TEXT BLOCK:
┏━━
Match.com Hates Happy Relationships
Dalrock has recently clued me into to the Match.com online magazine, “happen“. There’s even a clever tagline: because love doesn’t come with instructions. The good folks at Match.com produce articles on dating and relationships. It’s conventional wisdom, blue pill stuff. It should also be noted that most of the writers and editorial staff are women or gay men and that the articles are aimed at a female readership.
These articles are written by dating and relationship “experts”. One article, “Overcoming the jinx: How to stop attracting losers” is quite typical of the articles in Match.com’s. Here is the link but perhaps membership is required to view it. I won’t republish the whole piece so as not to violate intellectual property laws.
Like most of the articles in Happen, this one presented seemingly reasonable advice for women to avoid losers. Of course, through the Manosphere lens, “loser” in this context is a code word for Alpha BadBoy.
Overall, this particular article is standard pabulum for the perpetually single woman. There isn’t much new from a blue pill perspective. From a Red Pill perspective, this article – and many on “happens” – are quite destructive to dating and potential relationships. To wit:
…you are a woman who deserves a genuine connection with an all-grown-up partner who treats you great.
There is that awful word “deserve”. That word represents a constant drenching of women with bad advice. I’ve covered it before. Want more? Let’s go…
Crank up your standards and set your sights on landing your dream match; someone who inspires you, brings out the best in you, and makes you feel like the smart, funny, and beautiful woman that you truly are.
Nowhere in the article does the author recommend that a woman honestly assess what she brings to the table in the context of dating and relationships. This is the litmus test of valid dating and relationship advice. If the advice-giver is not recommending that a woman honestly reflect on her own value in the sexual marketplace (SMP) or the marriage marketplace (MMP), it’s shitty advice.
Of course, Match.com is a capitalistic endeavor and makes its money from singles. It’s good for business if everyone is single and looking to date and/or form healthy relationships. This is why Match.com dispenses bad advice. All paid online dating websites have an incentive to dispense bad advice because it’s fundamentally good for the bottom line. My prediction is that Match.com and their ilk will soon start seriously pushing the divorce fantasy.
I’ve had awful results on Match.com. I really wish I hadn’t bought a membership. The only good thing was I only got six months. Most messages don’t even get read, and you can’t pick your targets because they hide how long it’s been since the woman was last online.
In short: complete waste of time.
┗━━
EXERCISE INSTRUCTIONS: Carry on the Match.com post from its final sentence. The data that follows has no connection to the Match.com post.

INFORMATION SHOWN:
┏━━
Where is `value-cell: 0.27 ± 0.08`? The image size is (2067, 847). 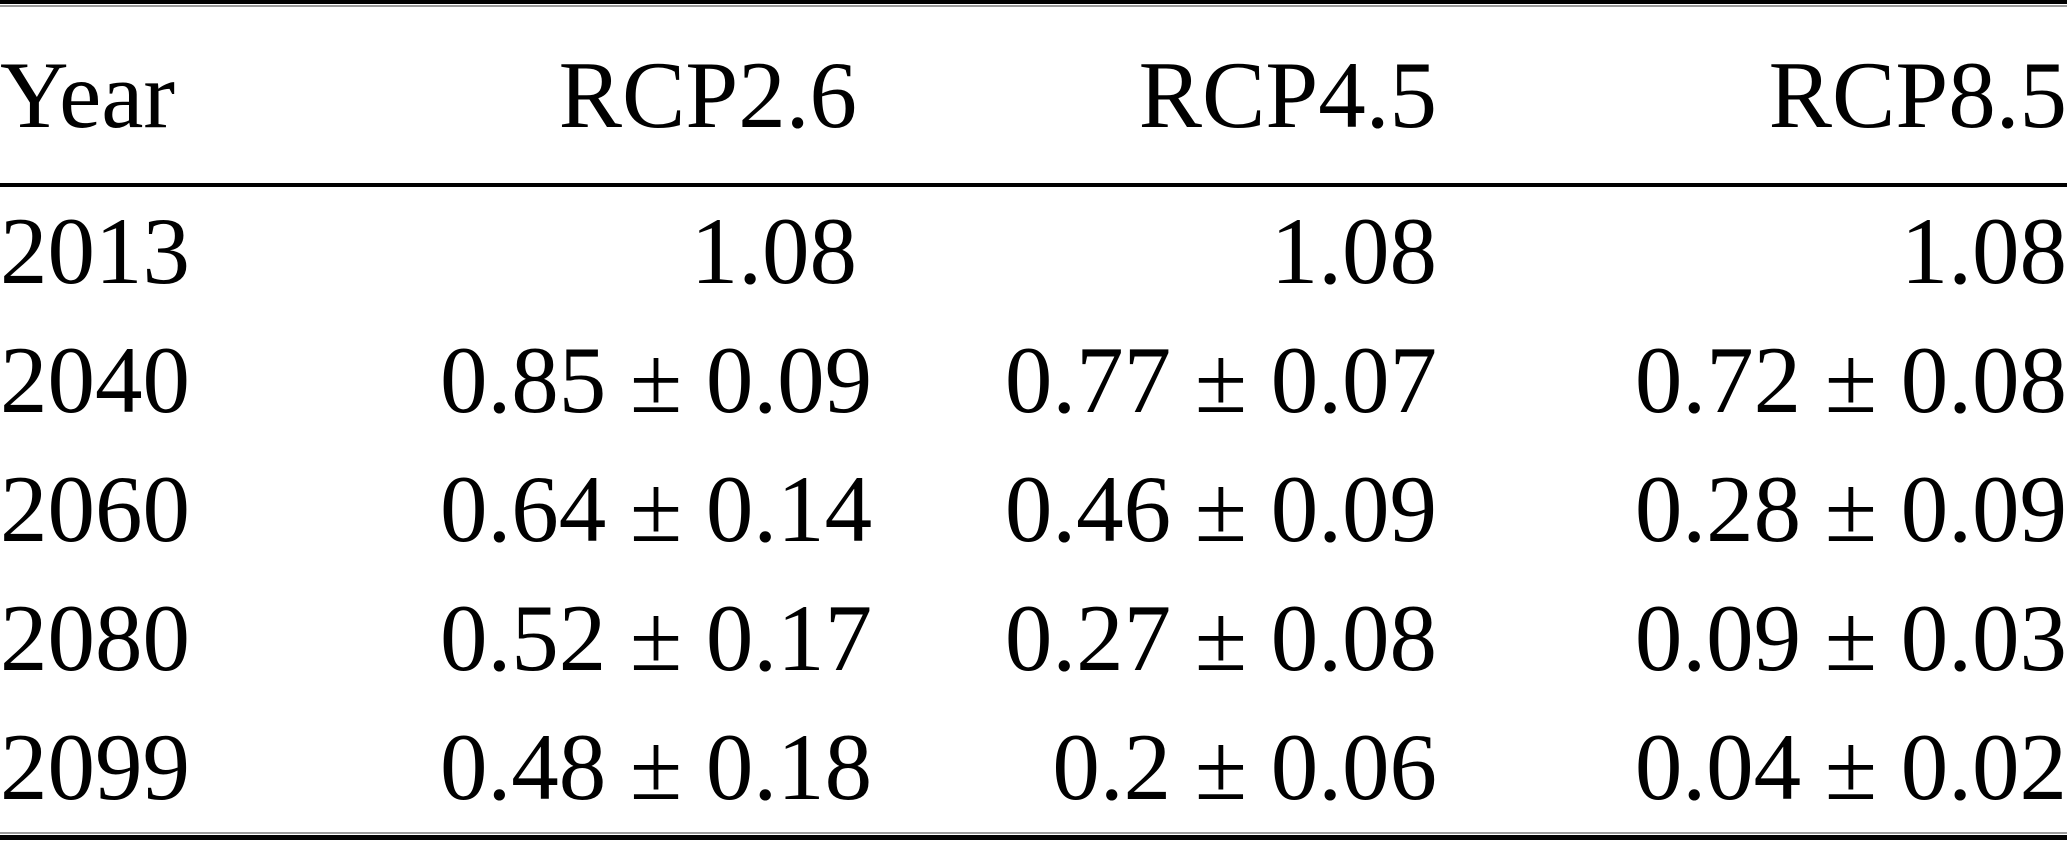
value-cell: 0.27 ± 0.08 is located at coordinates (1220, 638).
┗━━
┏━━
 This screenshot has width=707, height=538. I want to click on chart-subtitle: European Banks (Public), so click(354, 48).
┗━━
EXERCISE RESPONSE:
Agreed. Match.com was a terribly disappointing waste of time and money. PM nails it when he writes: “All paid online dating websites have an incentive to dispense bad advice because it’s fundamentally good for the bottom line.”
Maybe the site need to be renamed Matchless.com. And perhaps a class action lawsuit is in the works from dissatisfied members damaged by their bad advice.
There’s nothing wrong with telling women how to AVOID bad boys; many of those are true losers. But if the advice they give only tells women to look for submissive men, well..
This line at the jinx link sounds like they’re trying to get women to ward off severe betas and omegas too: “Do your friends secretly wonder WHAT you’re doing hanging around with the likes of yet another mama’s boy who just can’t get his life off the ground?”
Good advice, but it’s all saturated with the female-pedestalizing, “Are you lonely for a good man really worthy of you, you sweet pamper-worthy cupcake? We KNOW you are, you vivacious land-nymph you.” Blecch.
At least they told women to improve themselves, but it was all in the name of the “Honey, you’re not a demi-goddess, you’re a REAL goddess, act like it!” type thing. Ew.
Not surprisingly, they are not going to tell women the correct way to improve themselves: stop being a bitch and do some barbell squats to lose that irrepressible lardass.
Reading your quotes, it seems that Match is inflating the already massive entitlement complexes many women have to utterly ludicrous levels. That’s my advice for such women as well…”As a strong, independent modern woman, hold our for the best person you can get. Don’t settle for any ordinary man, you need an alpha male…” Enjoy riding the carousel well into your forties, ladies. Nobody’s fault but yours.
Interesting post.
I think its one of those cases of a “market failure” leading to a “market opportunity”.
While mainstream dating sites notice a short-term gain from giving their customers unrealistic expectations of dating and relationships they are poisoning the well for the long-term.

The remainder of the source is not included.